A Senate report dubbed “Online Advertising and Hidden Hazards to Consumer Security and Data Privacy” suggests the ad industry self-regulatory efforts to prevent ads that disseminate viruses and enable cyber attacks aren’t working. The report recommends tighter regulation of the online advertising industry by the Federal Trade Commission (FTC) and closer scrutiny of who’s placing ads by networks such as Google and Yahoo.
“The consumer is the one party involved in online advertising who is both simultaneously least capable of taking security precautions and forced to bear the vast majority of the cost when security fails. For the future, such a model is untenable,” McCain said in the hearing.
The hearing got testier: “Suppose some individuals on Yahoo became victims of malware that accessed their bank accounts and took their money. Will Yahoo reimburse them?” McCain asked Yahoo Chief Information Security Officer Alex Stamos.
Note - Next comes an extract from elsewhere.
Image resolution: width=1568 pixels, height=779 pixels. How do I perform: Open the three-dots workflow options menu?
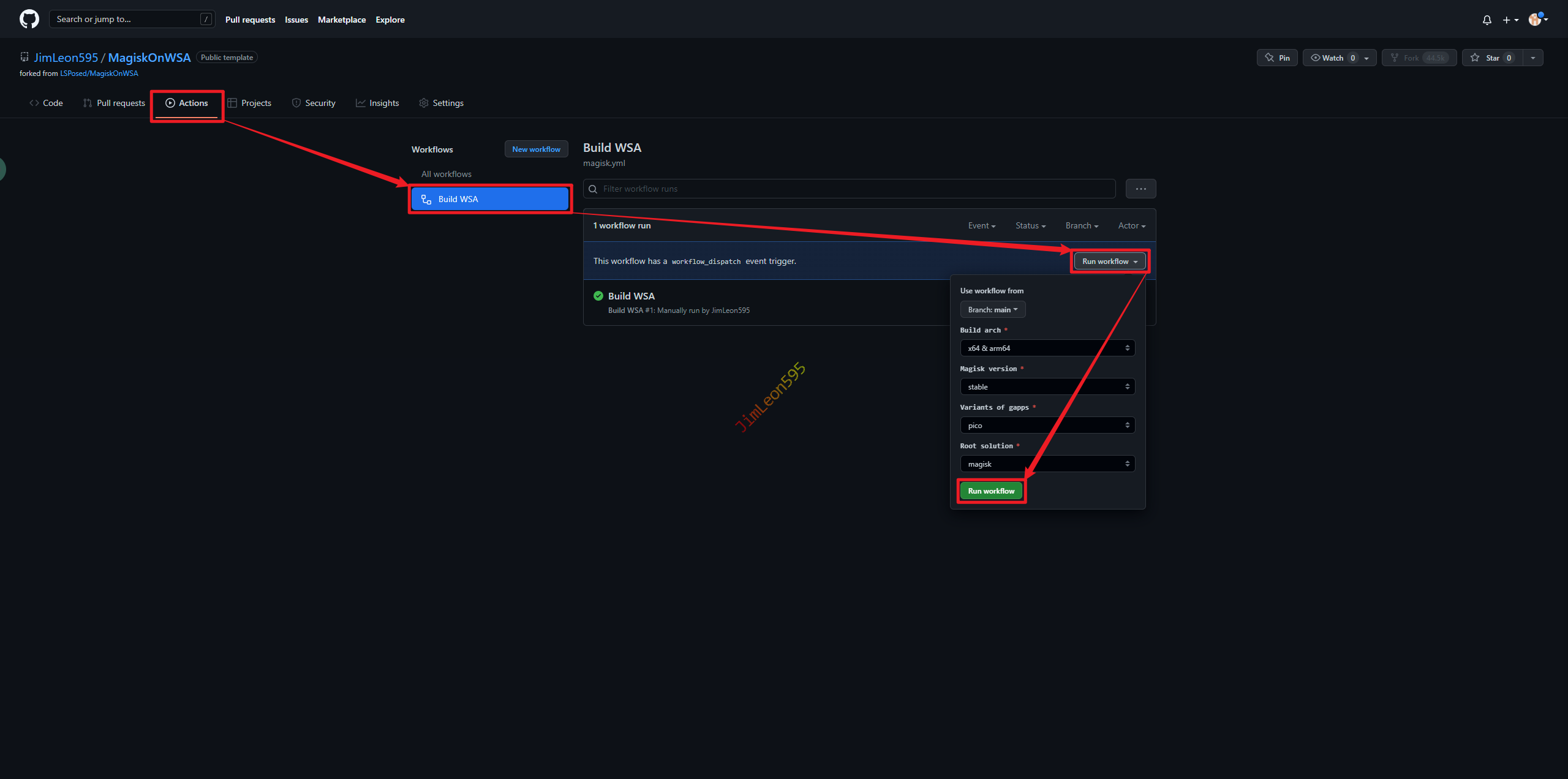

“We believe that criminals are liable for their actions,” Stamos replied.
“So you, as the vehicle, have no liability?” McCain countered.
“We work very vigorously to protect our users,” Stamos said.
“But you have no liability,” McCain pressed.
Stamos and Google Senior Product Manager George Salem told McCain specific data about so-called “malvertising” was spotty and that it’s often impossible to determine which individuals are infected with viruses.
Salem said Google verifies all of its advertisers and that most malvertising comes from criminal elements that masquerade as reputable private companies. When Stamos noted that malware attacks are so widespread that it’s difficult to have accurate data, McCain shot back, “Oh, so you have no accurate data. That’s good!”
Sen. Ron Johnson (R-WI), on the other hand, worked to shield Google and Yahoo: “Say that someone gets in a cab that has safeguards, but a criminal forces his way in and the passenger gets robbed. Is the cab company liable for that criminal activity?” asked Johnson. He also said companies, such as Yahoo and Google, that survive on advertising have a huge incentive to police online data fraud. “What can government do better than what these private companies can do?” Johnson asked. “My concern is that we’ll enact some legislation with the best of intentions that takes [Yahoo’s and Google’s] eye off the ball by making them comply with regulations.”
A nonprofit called Online Trust Alliance testified its research showed malvertising increased more than 200 percent in 2013, reaching more than 209,000 incidents which generated around 12 billion malware ad impressions. Google and Yahoo research indicated malicious ads were less pervasive.
The FTC endorsed enactment of a federal data-security and breach-notification law, in addition to calling yet again for congress to give the commission authority to slap civil penalties in response to data-security breaches. Sen. Carl Levin (D-MI) is among lawmakers supporting the FTC in its request for stronger authority.